BIOSCAN and Taxonomy
The BIOSCAN program offers significant opportunities to support taxonomic science and to accelerate description of the world’s biota. This thread is for general exploration of the linkages between BIOSCAN and taxonomic research. These linkages are in both directions, with BIOSCAN needing expert knowledge to interpret and curate data for different taxonomic groups, and with BIOSCAN offering data and insights for separating and characterising species. Early planning will help to maximise benefits and to avoid potential pitfalls. If appropriate, subtopics will be broken out into separate threads for more focused discussion. This opening post will be maintained as an introduction and overview of discussion topics.
Discuss linkages between BIOSCAN and taxonomy below.
BINs, OTUs and Species
The Barcode Index Numbers (BINs) generated by BOLD clustering serve as the units of discovery for barcoding and metabarcoding. They serve in many contexts as operational taxonomic units (OTUs). Many BINs are already identified as representing known and named species. Others may represent known species or currently unnamed species. In all cases, there may be many-to-many mappings between BINs and biological species. BINs are typically associated with one or more scientific names or OTU labels, based on the identifications submitted with the barcode sequences. What enhancements to BOLD or additional tools and services could be developed to improve the representation and usefulness of this information as a tool for taxonomy?
If the BIN system is maintained as a stable identifier scheme, with predictable rules, particularly for handling cases where additional sequences lead to the need to fuse or split the cluster of specimens associated with a BIN, it can provide a predictable and indeed computable basis for tracking understanding of OTUs and their relationships with known species. What features are required to make this possible?
The species identifications offered when submitting barcode sequences to BOLD vary in their reliability. The same BIN may be associated with several divergent identifications. In some cases, this will represent failure of the barcode sequences to separate related species. In other cases, it will represent mistaken identifications.

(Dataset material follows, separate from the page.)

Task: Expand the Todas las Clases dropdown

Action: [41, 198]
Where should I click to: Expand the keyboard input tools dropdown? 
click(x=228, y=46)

On the other hand, a single binomial may be associated with multiple BINs, which may indicate intraspecific variation, cryptic species or further misidentifications. Information contained in associated metadata may sometimes help with resolving these questions. In particular, barcode sequences associated with type specimens would reliably anchor the reference for a name within a BIN. However, in general, expert knowledge is required to assist with resolving such issues. What tools should be offered, and what assistance can be given to taxonomists and others, to make such curation feasible and efficient?
BINs and New Species
Mapping the barcodes from millions of specimens inevitably reveals new and apparently unnamed OTUs, many of which will correspond to valid species. Under what circumstances, following what assessment and according to what threshold is it appropriate for these to be described as new species? This has particular relevance in the context of hyperdiverse genera, where massive numbers of apparent species may await description and where it may be difficult to offer reliable morphological characters for well-delimited OTUs. The challenge of offering diagnostic characters increases exponentially with the size of the group.
How should this challenge be addressed? Should BINs be promoted for wider use as interim identifiers for these taxonomic units? (This would again be a reason for ensuring that the BIN system offers predictability and transparency.) Or should new binomials be assigned to these units subject to best-practice criteria and thresholds? (This would have the advantage of placing these taxonomic units within the most widely understood framework for tracking and reporting biodiversity, but may increase the number of names requiring synonymisation in the future.) Finding the right balance will help to ensure that DNA barcoding and the BIN system are supportive of and supported by the taxonomic community.